I’m Holden, and I’m the guy who will be making sure this blog gets updated twice a week (Tuesday and Saturday) at a minimum. So if you’ve been wishing there were more blogs to read, you’ll be getting to know me well. Right now I’m talking to no one, because we haven’t told anyone about the blog launch, but we’ll start tomorrow with friends and relatives and it shouldn’t take long before we’re outdrawing Deadspin.
We’re starting the blog for a few reasons. One is transparency. One of our biggest frustrations in researching the nonprofit sector, and figuring out where to give our money, is that we generally have no sense of what the heck is going on at these places. For a great example, I’ll pick on Oxfam: look at their website and you’ll see a mind-numbing array of regions, programs, examples, and vague descriptions, but it’s almost impossible to picture what people are literally spending money your money on over in, say, Bolivia, and totally impossible to picture what’s happening at the Oxfam office–how are they deciding what to do? What’s going through their heads? You won’t have this problem with GiveWell: this blog is going to be way more information on how we think than a reasonable person would want.
Hopefully you’ll read it anyway, because you like reading random stuff, which brings me to the second purpose for the blog: to keep people interested in our project, despite slow progress on our main website (which represents researched and edited content, and just can’t change as fast as your favorite websites tend to). Personally, I know that no matter how pressed for time I am, I still read random crap online. Now I want to be your crap.
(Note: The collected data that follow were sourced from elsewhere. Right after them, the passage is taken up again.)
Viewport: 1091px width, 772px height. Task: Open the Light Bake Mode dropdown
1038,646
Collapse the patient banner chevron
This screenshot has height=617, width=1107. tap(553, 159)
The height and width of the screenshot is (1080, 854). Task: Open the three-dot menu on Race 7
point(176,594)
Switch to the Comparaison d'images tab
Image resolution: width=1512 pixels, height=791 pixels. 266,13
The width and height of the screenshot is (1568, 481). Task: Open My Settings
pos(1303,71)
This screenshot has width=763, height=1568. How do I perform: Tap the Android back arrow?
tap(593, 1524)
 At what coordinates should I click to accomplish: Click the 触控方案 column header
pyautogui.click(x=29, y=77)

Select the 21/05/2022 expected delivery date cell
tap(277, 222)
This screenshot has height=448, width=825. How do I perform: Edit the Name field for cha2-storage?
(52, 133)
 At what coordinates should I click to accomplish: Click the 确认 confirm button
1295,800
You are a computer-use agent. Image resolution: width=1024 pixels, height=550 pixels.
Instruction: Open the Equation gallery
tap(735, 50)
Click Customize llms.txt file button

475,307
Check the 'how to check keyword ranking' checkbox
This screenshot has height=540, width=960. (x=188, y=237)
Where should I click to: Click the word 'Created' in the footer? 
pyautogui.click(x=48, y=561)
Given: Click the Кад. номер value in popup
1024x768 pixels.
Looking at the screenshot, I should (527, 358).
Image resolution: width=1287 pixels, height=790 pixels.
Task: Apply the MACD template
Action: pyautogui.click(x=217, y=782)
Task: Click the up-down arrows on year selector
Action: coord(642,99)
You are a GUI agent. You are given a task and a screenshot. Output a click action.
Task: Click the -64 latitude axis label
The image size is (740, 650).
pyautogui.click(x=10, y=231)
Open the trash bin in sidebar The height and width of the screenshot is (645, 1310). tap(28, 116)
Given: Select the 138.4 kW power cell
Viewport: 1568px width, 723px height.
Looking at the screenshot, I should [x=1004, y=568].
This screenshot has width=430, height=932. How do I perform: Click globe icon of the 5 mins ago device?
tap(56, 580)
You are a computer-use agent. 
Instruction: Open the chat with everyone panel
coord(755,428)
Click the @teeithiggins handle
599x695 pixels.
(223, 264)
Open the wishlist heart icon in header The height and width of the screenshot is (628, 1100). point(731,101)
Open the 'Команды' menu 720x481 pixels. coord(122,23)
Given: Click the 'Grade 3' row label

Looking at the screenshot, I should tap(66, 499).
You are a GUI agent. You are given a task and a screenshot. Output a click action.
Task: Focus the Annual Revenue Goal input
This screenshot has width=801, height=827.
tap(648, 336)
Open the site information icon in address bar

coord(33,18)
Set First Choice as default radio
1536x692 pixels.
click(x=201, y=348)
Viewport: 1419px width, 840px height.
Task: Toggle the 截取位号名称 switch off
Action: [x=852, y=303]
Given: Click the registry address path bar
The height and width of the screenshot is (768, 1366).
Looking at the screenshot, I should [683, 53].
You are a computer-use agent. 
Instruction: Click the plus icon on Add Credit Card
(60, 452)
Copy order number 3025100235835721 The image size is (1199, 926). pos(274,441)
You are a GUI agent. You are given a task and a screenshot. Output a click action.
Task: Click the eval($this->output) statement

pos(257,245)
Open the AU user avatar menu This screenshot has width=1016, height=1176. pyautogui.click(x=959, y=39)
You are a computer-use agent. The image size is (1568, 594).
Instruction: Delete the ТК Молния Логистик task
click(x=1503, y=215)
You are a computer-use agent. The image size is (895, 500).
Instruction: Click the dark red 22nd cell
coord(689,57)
“But why would I read this? I like reading about sports and sex and high-fiving. This is about charity.” Well. That statement of yours comes from a mentality I hope to change, which is the third purpose of this blog. A lot of people–not everyone–seem to hold various impressions of charitable giving that don’t make any sense to me. This include things like “giving to charity is an act of self-sacrifice,” “no one helps others without ulterior motives,” “you can’t devote your life to charity until you’re disgustingly wealthy and have nothing else to do,” “I don’t have enough money to make a difference,” “There’s no point in giving if I don’t make a difference,” and “charity is all about the goodness of your heart.” I’ll go into my gripes with all of these thoughts, in depth, in later entries. For now I just want to put it to you that I think deciding where to give is a huge, challenging, fascinating problem. I like to think about it, yap about it, and argue about it. I think it’s a topic that can be funny, weird, and fun. I hope you’ll read this blog and end up agreeing.
So bookmark this page, or add it to your RSS feed (if you have no idea what this is, check this out). And bookmark the actual website of GiveWell, too. So far this project is just a bunch of friends doing research in their spare time, so progress will be especially slow in the near future; but in a few months, I’m going to be leaving my job to work on it full-time, and then, well … let’s just say malaria shouldn’t be getting too comfortable. Meanwhile, we want your opinions on everything, so please share, even if the only person you are at this point is my mom.